Summary: God fills us with love for what is good and glorious so we will choose the best.

Scripture Introduction

A Biblical study of ethics usually considers four topics: the 1) standard, 2) dynamic, 3) motive, and 4) goal of the Christian life. In three short verses, the Apostle Paul touches on each of those as he prays for his friends in Philippi. The forty-three word sentence is simple, but the ideas touch our deepest longings and desires, as we discover that we need abounding love in order to glorify God and enjoy him forever.

[Read Philippians 1.9-11. Pray.]

Introduction

A few weeks ago I asked: “What do you do when God does not do what you want him to do?” That question touches one critical issue in the life of faith. God does all things for his glory and our good, but those things sometimes “cross all the fair designs we scheme” (John Newton). As John Piper notes, “All experiences of suffering… threaten our faith in the goodness of God and tempt us to leave the path of obedience” (Desiring God, 257).

Today I ask another critical question (and hopefully answer, at least in part): “Why do we do the things we do?” Why do we come to church? Why invest in a child’s life through Whiz Kids? Why work hard for a degree and a career? Why raise wise and compassionate children? What is the motive for the Christian life? Or even bigger, what motivates anyone to do the things they do?

Blaise Pascal lived a short life in the 1600s, but proved himself a prodigy by mastering Euclid’s Elements when he was only twelve. At the age of sixteen he wrote a paper on conic sections, acclaimed by fellow mathematicians as “the most powerful and valuable contribution that had been made to mathematical science since the days of Archimedes.” He invented the first adding machine when he was nineteen, and six years later proved the relationship between atmospheric pressure and the level of mercury in a barometer. His other insights in philosophy and the physical sciences were just as extraordinary. In other words, Blaise Pascal was one smart cookie. He was also a committed Christian.
===
> **EXERCISE BRIEF**
Can you carry the sermon on Philippians 1.9-11 forward, picking up right after its final sentence about Pascal?

> **SOURCE MATERIAL**
===
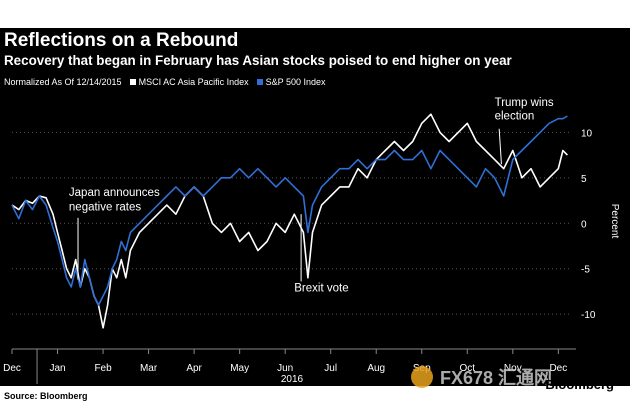 The width and height of the screenshot is (630, 413). Describe the element at coordinates (57, 368) in the screenshot. I see `x-tick-label: Jan` at that location.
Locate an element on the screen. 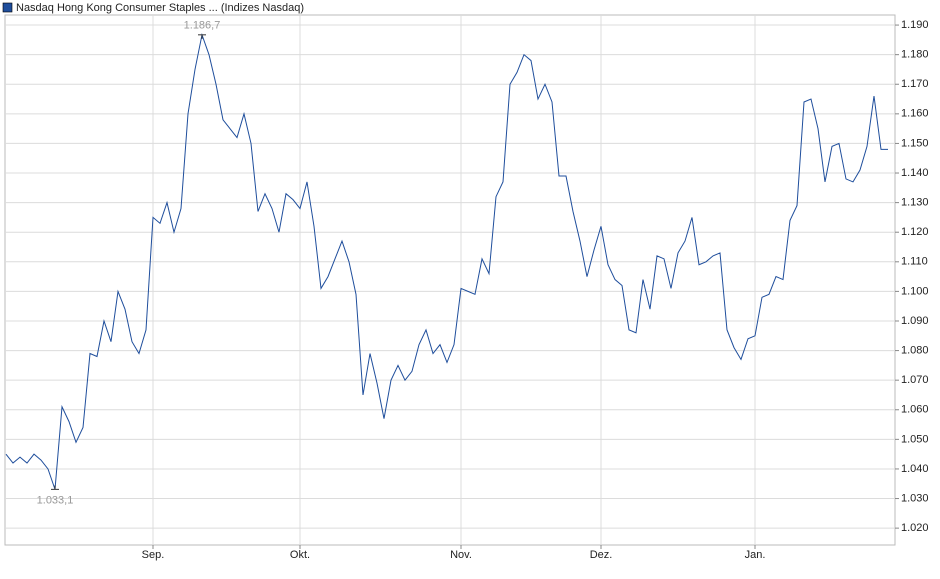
===
> **ANSWER SPACE**
Pascal’s most influential theological work is a series of meditations on life and faith called, Pensées (roughly translated, “Thoughts”). In those writings he commented on why we do the things we do: “All men seek happiness. This is without exception. Whatever different means they employ, they all tend to this end. The cause of some going to war, and of others avoiding it, is the same desire in both, attended with different views. The will never takes the least step but to this object. This is the motive of every action of every man, even of those who hang themselves.”

So Pascal believed that we do what we do because we hope it will make us happy. But that opinion has fallen on some hard times recently. Many Christians feel that seeking our own happiness produces selfish people who care little for God or his glory. And it is certainly true that the pursuit of pleasure leads many people far from God!

So we might suppose that the faithful motive for godly living is not our own joy but our duty. After all, does not the promise of personal reward always produce selfish and self-seeking desires? And does not the Bible teach self-denial as a great goal for the Christian?

C. S. Lewis did not believe so: “The New Testament has lots to say about self-denial, but not about self-denial as an end in itself. We are told to deny ourselves and to take up our crosses in order that we may follow Christ; and nearly every description of what we shall ultimately find if we do so contains an appeal to desire. If there lurks in most modern minds the notion that to desire our own good and earnestly to hope for the enjoyment of it is a bad thing, I submit that this notion has crept in from Kant and the Stoics and is no part of the Christian faith. Indeed, if we consider the unblushing promises of reward and the staggering nature of the rewards promised in the Gospels, it would seem that Our Lord finds our desires not too strong, but too weak. We are half-hearted creatures, fooling about with drink and sex and ambition when infinite joy is offered us, like an ignorant child who wants to go on making mud pies in a slum because he cannot imagine what is meant by the offer of a holiday at the sea. We are far too easily pleased” (The Weight of Glory and Other Addresses, 1–2).

In other words (according to Lewis), not only do people seek their own happiness, but the Christian ought to seek that very thing. Our great duty is to find the happiness which can only be found in God. And many Scriptures agree:

• Psalm 34.8: “Taste and see that the Lord is good.”

• Psalm 119.103: “How sweet are your words to my taste, sweeter than honey to my mouth!”

• Psalm 16.11: “In your presence is fullness of joy; at your right hand are pleasure forevermore.”

• Psalm 43.4: “I will go to the altar of God, to God my exceeding joy.”

• Psalm 37.4: “Delight yourself in the Lord.”

• Matthew 19.21: “Go, sell what you possess and give to the poor, and you will have treasure in heaven.”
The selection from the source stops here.